Background of the Conflict

The Mozambican Civil War was fought between 1977 and 1992. Although local dynamics played a significant role, Cold War politics were also a key influence (Schwartz, 2010).

Following its independence from Portuguese rule in 1975, Mozambique was ruled by the Frente de Libertação de Moçambique or the Marxist Mozambique Liberation Front (FRELIMO). This governance model was a one-party system.

An anti-communist insurgent group emerged, called the Mozambican National Resistance (RENAMO), in opposition to FRELIMO’s attempts to establish a socialist one-party state. FRELIMO received support from the Soviet Union. RENAMO received the support of Rhodesia and South Africa, who enabled the resistance in order to undermine FRELIMO’s support for militant nationalist organizations in their own territories (Schwartz, 2010). With time, Zimbabwe, Tanzania, and Malawi were drawn into battle in order to defend their economic interests against attacks by RENAMO (Vines, 1997).

In effect, effectively becoming a proxy war, the Mozambican Civil War ended in 1992, after support from the Soviet Union and South Africa for the FRELIMO and RENAMO, respectively, ended (Schwartz, 2010). The Rome General Peace Accords were signed in 1992. RENAMO units were demobilized and integrated into the Mozambican armed forces. The United Nations Operation in Mozambique (ONUMOZ) was set up to support post-conflict reconstruction (Vines, 1997).

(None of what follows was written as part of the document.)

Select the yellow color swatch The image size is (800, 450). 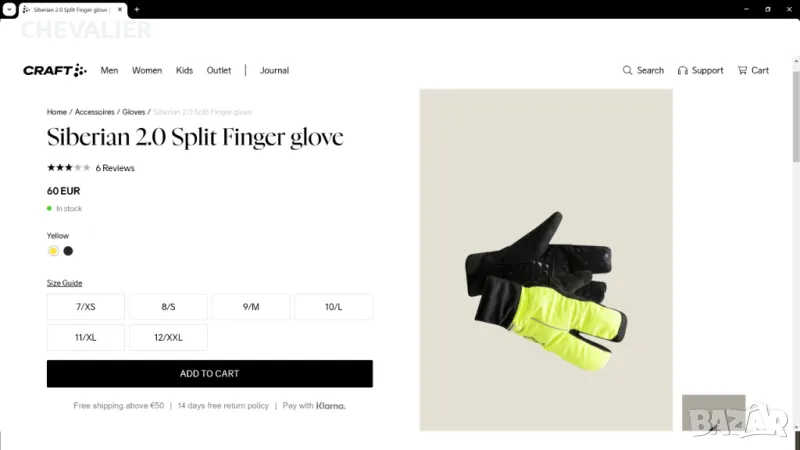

Prevalence of Sexual Violence

All parties to the conflict were reported to have committed sexual violence. Areas that were under RENAMO control were especially sites where civilian women were targeted with systematic campaigns of rape and sexual violence (Haeberlin-Lanz, 1996). Reports show that girls as young as 8 years of age were raped and assaulted in front of their families, men and women alike were forced to commit incest, women and girls were forcibly impregnated and/or forced into sexual slavery (Baden, 1997).

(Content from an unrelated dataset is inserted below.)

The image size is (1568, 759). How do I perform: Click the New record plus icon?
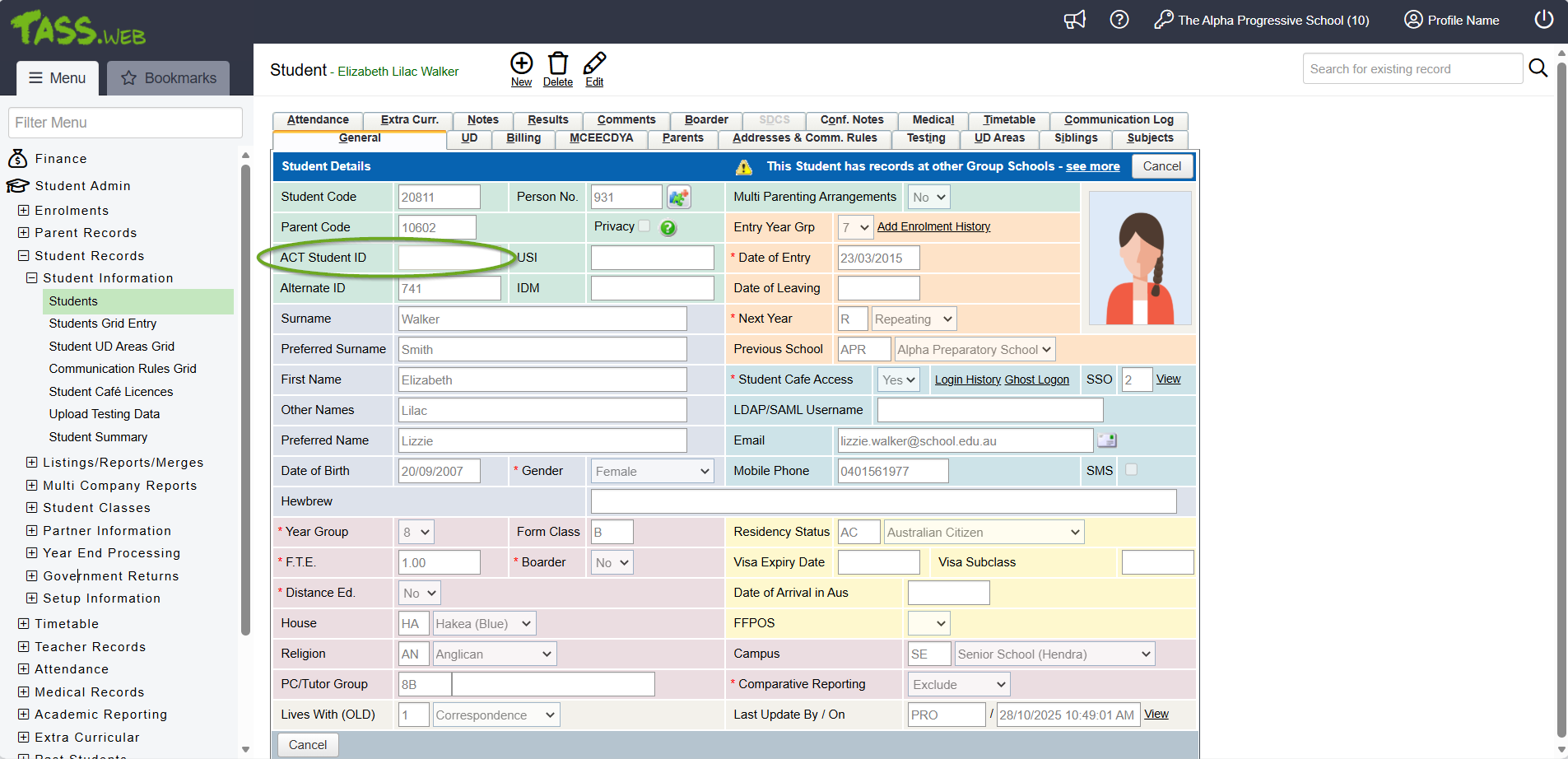click(521, 63)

Women and girls were especially vulnerable regardless of where they were – ta home, in the fields, and along transport routes. There were several instances of sexual assault where women were targeted with disfigurement and even forced to harm their own children (Baden, 1997). Child soldiers were conscripted and abused sexually (Haeberlin-Lanz, 1996). Women and girls were also trafficked for sexual exploitation (US Department of State, 2005).

Basis of use of Sexual Violence

Both parties to the conflict perpetrated sexual violence. On the one hand, sexual assault and violence were used to intimidate civilian populations and to humiliate women, and by extension, their communities.

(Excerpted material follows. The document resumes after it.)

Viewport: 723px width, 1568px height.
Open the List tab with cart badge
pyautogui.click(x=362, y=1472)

In several instances, there were targeted campaigns of trafficking and sexual slavery. In some instances, sexual violence and rape took place out of misguided belief where RENAMO soldiers with sexually transmitted infections believed that their survival depended on raping another woman and to transfer the STI to her (Baden 1997).

In other situations, the breakdown of law and security sector machinery culminated in the rampant prevalence of opportunistic rape and sexual violence. The breakdown in the economic system made many women and girls vulnerable, which in turn led to an increase in survival sex where women and girls resorted to prostitution., especially at the hands of peacekeepers (Baden 1997).

Reference

  1. Baden, S. (June 1997) “Post-conflict Mozambique: Women’s Special Situation, Population Issues and Gender Perspectives”, BRIDGE Report 44, 28.

  2. Haeberlin Lanz, C.1996. Reintegration of ex-combatants in Mozambique; Psychological aspects. ILO Project Moz/94/B01, Maputo, April 1996.

  3. Schwartz, Stephanie (2010). Youth and Post-conflict Reconstruction: Agents of Change. Washington, D.C: United States Institute of Peace Press. pp. 34–38.

  4. US Department of State (2005) Trafficking in Persons Report June 2005, 161.

  5. Vines, Alex (1997). Still Killing: Landmines in Southern Africa. New York: Human Rights Watch. pp. 66–71.